## What to do
Below is a listing. Write out exactly its lines between the one holding "This screenshot has height=363, width=600." and the one holding "Given: Switch to the Menor chord tab", inclusive.

——

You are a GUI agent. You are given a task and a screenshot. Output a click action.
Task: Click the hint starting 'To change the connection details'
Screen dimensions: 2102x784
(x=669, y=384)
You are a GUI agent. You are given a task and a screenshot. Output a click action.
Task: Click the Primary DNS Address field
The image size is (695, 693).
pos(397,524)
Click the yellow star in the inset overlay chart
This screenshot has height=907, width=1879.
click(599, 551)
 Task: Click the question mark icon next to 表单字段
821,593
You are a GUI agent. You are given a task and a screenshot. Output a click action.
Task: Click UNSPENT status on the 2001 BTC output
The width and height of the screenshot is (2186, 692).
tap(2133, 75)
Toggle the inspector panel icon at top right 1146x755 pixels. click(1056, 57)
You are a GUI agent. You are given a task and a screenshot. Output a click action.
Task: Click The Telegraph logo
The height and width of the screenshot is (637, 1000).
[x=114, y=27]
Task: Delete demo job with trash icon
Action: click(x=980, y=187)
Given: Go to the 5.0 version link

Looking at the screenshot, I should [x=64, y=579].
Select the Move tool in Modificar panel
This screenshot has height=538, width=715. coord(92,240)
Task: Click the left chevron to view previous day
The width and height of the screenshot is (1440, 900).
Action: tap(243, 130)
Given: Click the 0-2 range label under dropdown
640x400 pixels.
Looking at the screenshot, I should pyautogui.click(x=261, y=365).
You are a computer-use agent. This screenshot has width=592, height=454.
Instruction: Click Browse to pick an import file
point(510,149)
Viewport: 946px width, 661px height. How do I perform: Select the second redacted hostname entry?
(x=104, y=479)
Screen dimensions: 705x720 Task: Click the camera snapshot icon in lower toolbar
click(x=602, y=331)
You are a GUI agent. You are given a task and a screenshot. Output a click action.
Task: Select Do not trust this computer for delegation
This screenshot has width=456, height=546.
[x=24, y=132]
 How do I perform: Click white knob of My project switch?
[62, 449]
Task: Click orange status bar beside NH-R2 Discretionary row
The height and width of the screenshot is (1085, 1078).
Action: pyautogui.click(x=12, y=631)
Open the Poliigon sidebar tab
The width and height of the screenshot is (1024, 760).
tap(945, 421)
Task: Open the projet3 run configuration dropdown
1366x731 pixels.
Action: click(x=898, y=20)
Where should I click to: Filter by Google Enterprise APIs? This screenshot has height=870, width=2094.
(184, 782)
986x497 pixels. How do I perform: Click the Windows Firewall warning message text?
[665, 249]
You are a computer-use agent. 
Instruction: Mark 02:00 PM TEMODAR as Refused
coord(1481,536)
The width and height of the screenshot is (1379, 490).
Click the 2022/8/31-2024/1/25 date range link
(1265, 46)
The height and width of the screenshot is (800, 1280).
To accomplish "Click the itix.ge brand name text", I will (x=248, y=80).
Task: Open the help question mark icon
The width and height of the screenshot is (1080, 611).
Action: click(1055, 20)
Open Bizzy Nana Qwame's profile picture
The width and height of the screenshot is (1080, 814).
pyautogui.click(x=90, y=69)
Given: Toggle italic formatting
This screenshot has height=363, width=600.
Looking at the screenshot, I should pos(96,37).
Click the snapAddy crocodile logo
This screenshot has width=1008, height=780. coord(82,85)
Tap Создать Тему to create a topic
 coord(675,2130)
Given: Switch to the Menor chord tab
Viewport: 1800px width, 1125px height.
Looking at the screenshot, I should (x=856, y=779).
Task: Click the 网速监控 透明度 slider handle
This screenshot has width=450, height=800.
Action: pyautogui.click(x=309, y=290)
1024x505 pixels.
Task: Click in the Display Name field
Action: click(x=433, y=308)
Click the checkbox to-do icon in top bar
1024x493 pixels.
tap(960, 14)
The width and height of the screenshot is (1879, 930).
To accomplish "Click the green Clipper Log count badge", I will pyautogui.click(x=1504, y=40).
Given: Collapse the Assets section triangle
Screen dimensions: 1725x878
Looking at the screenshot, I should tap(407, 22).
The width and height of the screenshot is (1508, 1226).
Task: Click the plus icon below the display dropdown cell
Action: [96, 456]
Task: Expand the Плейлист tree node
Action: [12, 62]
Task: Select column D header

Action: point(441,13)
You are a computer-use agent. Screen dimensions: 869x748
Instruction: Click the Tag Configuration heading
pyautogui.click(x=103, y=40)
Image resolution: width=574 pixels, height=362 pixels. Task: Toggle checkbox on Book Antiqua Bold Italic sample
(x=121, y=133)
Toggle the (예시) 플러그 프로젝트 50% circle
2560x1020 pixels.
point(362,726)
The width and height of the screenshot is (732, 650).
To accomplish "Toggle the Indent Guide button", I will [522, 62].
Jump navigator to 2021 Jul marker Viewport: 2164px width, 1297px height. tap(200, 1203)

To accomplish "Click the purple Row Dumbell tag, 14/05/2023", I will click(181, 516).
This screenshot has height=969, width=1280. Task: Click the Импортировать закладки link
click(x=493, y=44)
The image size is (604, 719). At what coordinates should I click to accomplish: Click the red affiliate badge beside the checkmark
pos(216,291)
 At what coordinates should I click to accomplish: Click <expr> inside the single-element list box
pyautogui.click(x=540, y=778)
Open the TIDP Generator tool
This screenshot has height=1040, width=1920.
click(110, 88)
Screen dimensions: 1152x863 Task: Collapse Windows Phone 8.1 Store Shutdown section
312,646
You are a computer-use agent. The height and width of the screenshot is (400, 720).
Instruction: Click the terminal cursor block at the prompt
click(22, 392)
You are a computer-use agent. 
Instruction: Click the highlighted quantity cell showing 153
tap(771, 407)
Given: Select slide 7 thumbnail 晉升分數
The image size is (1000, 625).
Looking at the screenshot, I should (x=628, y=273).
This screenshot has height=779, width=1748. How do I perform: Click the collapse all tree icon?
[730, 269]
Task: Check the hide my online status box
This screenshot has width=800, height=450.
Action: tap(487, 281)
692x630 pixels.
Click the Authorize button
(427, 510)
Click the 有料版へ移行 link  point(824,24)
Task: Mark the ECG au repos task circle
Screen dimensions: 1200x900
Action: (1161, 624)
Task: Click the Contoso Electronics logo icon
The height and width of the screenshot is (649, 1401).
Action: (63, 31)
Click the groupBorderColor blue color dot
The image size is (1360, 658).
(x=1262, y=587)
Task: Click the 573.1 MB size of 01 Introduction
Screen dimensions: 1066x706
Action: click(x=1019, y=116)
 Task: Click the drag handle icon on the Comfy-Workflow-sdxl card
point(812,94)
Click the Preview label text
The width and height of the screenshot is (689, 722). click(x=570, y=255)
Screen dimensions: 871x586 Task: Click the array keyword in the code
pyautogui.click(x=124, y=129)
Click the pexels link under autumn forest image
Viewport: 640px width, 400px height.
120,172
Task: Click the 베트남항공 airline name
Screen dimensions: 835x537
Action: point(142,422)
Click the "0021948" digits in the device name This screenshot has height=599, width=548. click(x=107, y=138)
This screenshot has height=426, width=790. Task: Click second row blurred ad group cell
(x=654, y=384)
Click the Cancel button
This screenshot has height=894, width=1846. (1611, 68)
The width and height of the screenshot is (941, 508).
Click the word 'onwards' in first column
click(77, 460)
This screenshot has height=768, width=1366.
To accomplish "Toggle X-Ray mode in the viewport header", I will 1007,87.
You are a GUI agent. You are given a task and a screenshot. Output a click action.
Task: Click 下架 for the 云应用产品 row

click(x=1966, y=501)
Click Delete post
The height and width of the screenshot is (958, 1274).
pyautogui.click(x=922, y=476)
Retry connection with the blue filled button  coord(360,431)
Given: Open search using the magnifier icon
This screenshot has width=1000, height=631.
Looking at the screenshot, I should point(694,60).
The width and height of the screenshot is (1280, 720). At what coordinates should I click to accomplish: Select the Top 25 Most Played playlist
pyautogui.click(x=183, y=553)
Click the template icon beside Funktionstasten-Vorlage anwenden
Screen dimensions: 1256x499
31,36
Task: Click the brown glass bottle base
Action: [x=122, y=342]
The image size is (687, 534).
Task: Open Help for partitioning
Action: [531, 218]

——

## Answer area
This screenshot has height=363, width=600.
Looking at the screenshot, I should pos(96,37).
Click the snapAddy crocodile logo
This screenshot has width=1008, height=780. coord(82,85)
Tap Создать Тему to create a topic
 coord(675,2130)
Given: Switch to the Menor chord tab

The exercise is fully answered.